Transparenz und Open Source
Ziel der Initiative ist es, neue Large Language Models (LLM) zu entwickeln und zu trainieren. Diese sollen transparent sein, nachvollziehbare Ergebnisse liefern und die Einhaltung von rechtlichen, ethischen und wissenschaftlichen Vorgaben sicherstellen. "Anders als die heute öffentlich zugänglichen LLM setzt die Initiative auf Transparenz und Open Source. Es muss für alle nachvollziehbar sein, wie und auf welchen Daten die Modelle trainiert wurden und wie sie zu ihren Ergebnissen kommen", betont Jan Hesthaven, Provost und Akademischer Vizepräsident der EPFL.
Für die Entwicklung solcher Modelle nutzt die neu geschaffene "Swiss AI"-Initiative im nächsten Jahr 10 Millionen sogenannter GPU-Hours auf dem Supercomputer – dies entspricht der Rechenleistung eines einzelnen Grafikprozessors, der über 1000 Jahre lang unter Volllast läuft.

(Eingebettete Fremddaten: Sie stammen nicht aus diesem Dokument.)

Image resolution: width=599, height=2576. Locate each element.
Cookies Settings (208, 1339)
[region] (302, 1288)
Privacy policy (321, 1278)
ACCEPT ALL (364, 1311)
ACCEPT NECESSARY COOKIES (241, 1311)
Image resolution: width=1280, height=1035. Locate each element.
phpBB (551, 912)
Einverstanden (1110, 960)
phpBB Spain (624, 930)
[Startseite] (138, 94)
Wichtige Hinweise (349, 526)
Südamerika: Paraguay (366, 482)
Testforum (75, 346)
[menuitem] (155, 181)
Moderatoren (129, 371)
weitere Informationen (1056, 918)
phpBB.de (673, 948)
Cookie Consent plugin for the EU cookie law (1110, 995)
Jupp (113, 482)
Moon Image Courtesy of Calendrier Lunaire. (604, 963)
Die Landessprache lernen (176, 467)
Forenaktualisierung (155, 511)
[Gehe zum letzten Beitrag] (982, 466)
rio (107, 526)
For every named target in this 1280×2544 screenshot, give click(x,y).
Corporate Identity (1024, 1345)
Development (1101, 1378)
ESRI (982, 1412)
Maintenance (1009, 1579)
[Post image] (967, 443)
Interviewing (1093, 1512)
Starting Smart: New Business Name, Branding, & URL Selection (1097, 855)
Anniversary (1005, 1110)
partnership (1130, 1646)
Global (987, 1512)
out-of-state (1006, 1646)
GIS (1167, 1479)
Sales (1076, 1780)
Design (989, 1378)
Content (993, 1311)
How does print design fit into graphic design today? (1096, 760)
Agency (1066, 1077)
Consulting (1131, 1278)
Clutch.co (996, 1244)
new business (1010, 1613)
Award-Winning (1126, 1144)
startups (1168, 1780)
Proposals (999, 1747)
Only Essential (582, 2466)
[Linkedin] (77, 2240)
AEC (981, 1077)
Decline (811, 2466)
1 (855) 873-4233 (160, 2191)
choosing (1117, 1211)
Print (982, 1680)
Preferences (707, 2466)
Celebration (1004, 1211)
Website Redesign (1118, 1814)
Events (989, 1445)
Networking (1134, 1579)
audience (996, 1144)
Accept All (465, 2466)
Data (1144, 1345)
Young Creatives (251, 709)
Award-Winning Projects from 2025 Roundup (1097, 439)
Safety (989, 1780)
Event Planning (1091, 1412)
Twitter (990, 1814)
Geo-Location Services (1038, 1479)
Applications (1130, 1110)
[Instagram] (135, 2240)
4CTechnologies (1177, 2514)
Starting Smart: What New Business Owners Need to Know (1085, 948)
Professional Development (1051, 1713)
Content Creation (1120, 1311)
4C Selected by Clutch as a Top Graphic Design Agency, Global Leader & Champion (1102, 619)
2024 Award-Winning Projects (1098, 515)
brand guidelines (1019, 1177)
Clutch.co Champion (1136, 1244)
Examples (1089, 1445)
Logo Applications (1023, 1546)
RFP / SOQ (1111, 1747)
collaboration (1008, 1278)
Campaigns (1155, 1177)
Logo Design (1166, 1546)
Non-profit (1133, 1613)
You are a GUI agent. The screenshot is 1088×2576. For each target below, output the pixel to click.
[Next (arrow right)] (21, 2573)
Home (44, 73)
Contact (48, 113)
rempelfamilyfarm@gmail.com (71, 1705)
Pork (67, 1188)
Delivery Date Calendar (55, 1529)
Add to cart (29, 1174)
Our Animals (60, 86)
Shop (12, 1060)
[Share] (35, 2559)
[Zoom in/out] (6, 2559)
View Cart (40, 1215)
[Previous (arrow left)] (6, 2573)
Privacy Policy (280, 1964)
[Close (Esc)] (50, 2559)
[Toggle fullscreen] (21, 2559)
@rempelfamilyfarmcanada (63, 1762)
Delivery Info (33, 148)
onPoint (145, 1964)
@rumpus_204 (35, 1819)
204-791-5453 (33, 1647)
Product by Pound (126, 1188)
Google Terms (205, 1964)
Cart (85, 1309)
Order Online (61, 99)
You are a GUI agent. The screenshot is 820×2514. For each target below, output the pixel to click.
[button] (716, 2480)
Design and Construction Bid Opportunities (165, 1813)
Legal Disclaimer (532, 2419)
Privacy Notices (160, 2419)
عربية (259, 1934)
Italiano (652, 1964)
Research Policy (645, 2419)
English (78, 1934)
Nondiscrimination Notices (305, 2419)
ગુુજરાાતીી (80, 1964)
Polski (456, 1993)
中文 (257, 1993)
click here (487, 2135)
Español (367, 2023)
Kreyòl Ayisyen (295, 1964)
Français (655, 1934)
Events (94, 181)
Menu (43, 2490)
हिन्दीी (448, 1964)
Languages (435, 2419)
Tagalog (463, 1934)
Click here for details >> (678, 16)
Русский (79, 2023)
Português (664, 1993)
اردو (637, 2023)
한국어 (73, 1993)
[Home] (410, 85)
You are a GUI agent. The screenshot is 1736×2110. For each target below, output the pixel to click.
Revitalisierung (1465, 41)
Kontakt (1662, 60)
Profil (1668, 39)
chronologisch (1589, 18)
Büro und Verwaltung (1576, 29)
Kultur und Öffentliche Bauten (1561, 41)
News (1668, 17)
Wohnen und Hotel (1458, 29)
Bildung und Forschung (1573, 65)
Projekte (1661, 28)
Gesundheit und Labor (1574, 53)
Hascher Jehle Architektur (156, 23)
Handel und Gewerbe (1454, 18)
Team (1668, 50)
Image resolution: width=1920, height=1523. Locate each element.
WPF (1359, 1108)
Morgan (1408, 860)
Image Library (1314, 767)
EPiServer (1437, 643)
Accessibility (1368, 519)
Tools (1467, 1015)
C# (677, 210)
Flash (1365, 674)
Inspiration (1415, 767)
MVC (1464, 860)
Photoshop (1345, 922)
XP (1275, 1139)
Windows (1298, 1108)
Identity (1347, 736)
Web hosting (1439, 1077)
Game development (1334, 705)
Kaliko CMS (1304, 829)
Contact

Gemäss der ETH ist die Schweiz das erste Land der Welt, welches eine Forschungsinfrastruktur auf dem neusten Grace-Hopper-Superchip von Nvidia betreibt.
Mit den Rechenkapazitäten sollen neue KI-Basismodelle für zahlreiche Branchen entwickelt werden, beispielsweise für Robotik, Medizin, Klimawissenschaften oder Diagnostik. Darüber hinaus will sich die Initiative auch grundlegenden Fragen bei der Entwicklung und Nutzung von Chatbots widmen: Wie sieht das Zusammenspiel von Mensch und KI aus? Welches ist der geeignete ethische Rahmen? Wie werden Sicherheit und Datenschutz gehandhabt? Und mit welchen Ansätzen können die Modelle skaliert und energieeffizienter gemacht werden?
KI für Verwaltung und Unternehmen
Die "Swiss AI"-Initiative hat sich auch zum Ziel gesetzt, Wissenschaft, Industrie und Politik zusammenzubringen, um die Entwicklung und den Einsatz der Künstlichen Intelligenz in der Schweiz gemeinsam voranzutreiben. Zudem sollen bereits etablierte Kooperationen mit Firmen, Spitälern und der öffentlichen Hand weiter ausgebaut werden.
Das aufgebaute Fachwissen und die entwickelten Basismodelle sollen dann möglichst offen und direkt an Gesellschaft und Wirtschaft weitergegeben werden. So sollen sowohl Unternehmen als auch die öffentliche Hand von der Initiative profitieren können. "Um wettbewerbsfähig zu bleiben, werden künftig auch KMU immer stärker auf den Einsatz von Künstlicher Intelligenz angewiesen sein", schreibt die ETH.
Vernetzung von Forschenden
Mit der Initiative soll das Fachwissen von rund einem Dutzend Schweizer Universitäten, Fachhochschulen und Forschungseinrichtungen gebündelt werden. In den letzten Monaten konnten insgesamt über 75 Professorinnen und Professoren aus der ganzen Schweiz für die Initiative gewonnen werden. Darüber hinaus wurden auch internationale Forschende dazu eingeladen, gemeinsam an der Entwicklung von mehrsprachigen und grenzüberschreitenden Open-Source-LLM zu arbeiten.
Die ETH Zürich und die EPFL Lausanne sind schon heute Teil des europäischen KI-Netzwerks Ellis, zu welchem rund 40 KI-Hotspots in ganz Europa gehören. Die beiden Hochschulen betreiben auch
eigene KI-Zentren, die im Rahmen der Initiative künftig enger zusammenarbeiten sollen.